● Task requirements
Continue the passage about parenting adult children from its last sentence onward.

I’m a psychologist with nearly fifty years of experience researching, teaching, and writing about parenthood and psychological development. I’ve been speaking to parent groups for decades, usually in schools or communities concerned about raising children and adolescents. I always leave time to respond to audience questions, and I usually hang around after my presentations to chat with parents who were uncomfortable posing their questions in front of the whole audience.
Decades ago, I would mainly field questions about raising teenagers. Although I still get a lot of these inquiries, I’ve noticed that, more and more, parents worry about how to manage their relationships with their grown children. How do I know if my son is floundering?
Is it okay to help my daughter with her grad school application?
What should I do if my kid is moving in with someone I think is dangerous?
We have been helping our twenty-five-year-old financially for the last few years, but how long is too long?
My son has moved back home, and we can’t seem to agree on rules for living together. He spends a lot of time on the couch playing video games, but my wife and I think he should be spending his time looking for a job every day.
I’m also a father and a grandfather. I know firsthand that the most important tool a parent can have is an accurate understanding of where their child is developmentally and how this influences their thoughts, behavior, and emotions. Think of the relief you felt when your toddler and, later, teenager pulled away—often angrily—and an expert calmly told you, That’s developmentally appropriate.
This knowledge helps you develop reasonable expectations, which are critical to your success as a parent.
Unfortunately, parents of adult children lack the resources that are available for parents of infants, schoolchildren, or teenagers. True, you can find books here and there written by or for despairing parents who are estranged from their grown children. (Hopefully, you aren’t estranged from your adult child; I cover this topic in chapter 3.) But you probably have questions about how to deal with the challenges of parenting an adult child. And all of us can benefit from advice on how to navigate or even avoid common minefields. You and Your Adult Child is the first comprehensive guide for all parents whose children are in their twenties or thirties.

Text and element pointing items:
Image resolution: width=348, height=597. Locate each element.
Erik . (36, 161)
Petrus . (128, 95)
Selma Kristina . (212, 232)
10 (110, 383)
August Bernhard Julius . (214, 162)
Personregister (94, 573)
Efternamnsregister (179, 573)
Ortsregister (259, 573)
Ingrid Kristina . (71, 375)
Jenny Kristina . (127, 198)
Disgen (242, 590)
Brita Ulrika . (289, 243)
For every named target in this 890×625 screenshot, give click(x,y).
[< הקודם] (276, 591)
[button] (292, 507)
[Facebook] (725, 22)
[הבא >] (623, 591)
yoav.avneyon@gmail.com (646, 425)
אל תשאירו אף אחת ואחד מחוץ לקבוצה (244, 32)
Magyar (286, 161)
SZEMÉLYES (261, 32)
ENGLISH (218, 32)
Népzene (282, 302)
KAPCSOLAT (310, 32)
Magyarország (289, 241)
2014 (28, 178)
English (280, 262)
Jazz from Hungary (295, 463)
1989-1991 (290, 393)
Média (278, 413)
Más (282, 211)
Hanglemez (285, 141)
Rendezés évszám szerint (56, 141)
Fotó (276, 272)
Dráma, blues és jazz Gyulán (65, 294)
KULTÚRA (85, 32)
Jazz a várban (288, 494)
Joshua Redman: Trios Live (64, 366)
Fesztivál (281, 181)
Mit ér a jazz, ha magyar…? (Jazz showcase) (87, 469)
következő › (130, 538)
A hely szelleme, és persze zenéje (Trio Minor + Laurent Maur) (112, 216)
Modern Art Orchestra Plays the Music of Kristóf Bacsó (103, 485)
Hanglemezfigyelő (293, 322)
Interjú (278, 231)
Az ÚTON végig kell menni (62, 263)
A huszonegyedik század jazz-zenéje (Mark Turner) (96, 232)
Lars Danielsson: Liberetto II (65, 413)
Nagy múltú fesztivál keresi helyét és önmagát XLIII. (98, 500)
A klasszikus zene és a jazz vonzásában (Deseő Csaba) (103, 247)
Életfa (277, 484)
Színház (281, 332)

● Written response
This book is based on my own research as well as groundbreaking work by my colleagues. It also benefits from my more than four decades of teaching undergraduates and graduate students and my thirty-eight years as a parent. From that well of experience, I draw advice for virtually every difficulty you and your adult child might face regarding their mental health, education, finances, romantic relationships, and child-rearing. I illustrate these challenges throughout the book with anecdotes about parents and their adult children; the families are composites based on conversations I’ve had with many parents, as well as relevant research, but I have changed important details to protect the families’ anonymity.
When I began writing this book, I quickly realized we don’t have a simple, common term to describe children in their twenties or thirties, the way we have labels like infants,
toddlers,
or teenagers.
That’s probably because, until recently, discussions of this age group focused on them as students, employees, or spouses, but not as people who have ongoing bonds with their parents. Try as I might, I couldn’t come up with a term that wasn’t cumbersome or derogatory. So, for lack of a better blanket term, I use adult children
and grown children
interchangeably to describe offspring of a certain age, not people of questionable emotional maturity.
The book begins with some general principles that inform later chapters on specific issues, like handling finances, your child’s romantic partner, or concerns about your child’s parenting. In chapter 1, I discuss how parenting an adult child is different today than it was a generation ago, how your role as a parent has changed now that your child is an adult, and how to balance your natural desire to remain involved in your child’s life with their need to establish some autonomy from you. Chapter 2 discusses how to maintain a healthy day-to-day relationship with your child, including deciding whether to speak up or bite your tongue when you have concerns, understanding and managing the complicated emotions that having an adult child often trigger, resolving conflicts with your child constructively, and handling disagreements with your partner over how to parent. Chapter 3 provides advice on how to take care of your child’s and your own mental health and the causes of estrangement between adult children and their parents.
Following these introductory chapters, I turn to specific challenges that often arise in connection with your child’s education, finances, and romantic relationships. In each chapter, I explore the issues that usually arise at different phases of your relationship with your kid. Chapter 4 provides advice on matters that frequently surface when your adult child is a student, like how much you should be involved in their college education, alternatives to traditional college, and handling visits home from school. Chapter 5 addresses questions you may have about providing financial support to your child once they’ve finished school, helping them buy a home, and discussing your own personal finances with them. Chapter 6 looks at a variety of issues concerning your child’s romantic life, including revelations about their sexuality, their choice of a partner, maintaining good relations with your child and their partner, and helping a child weather marital difficulties or divorce.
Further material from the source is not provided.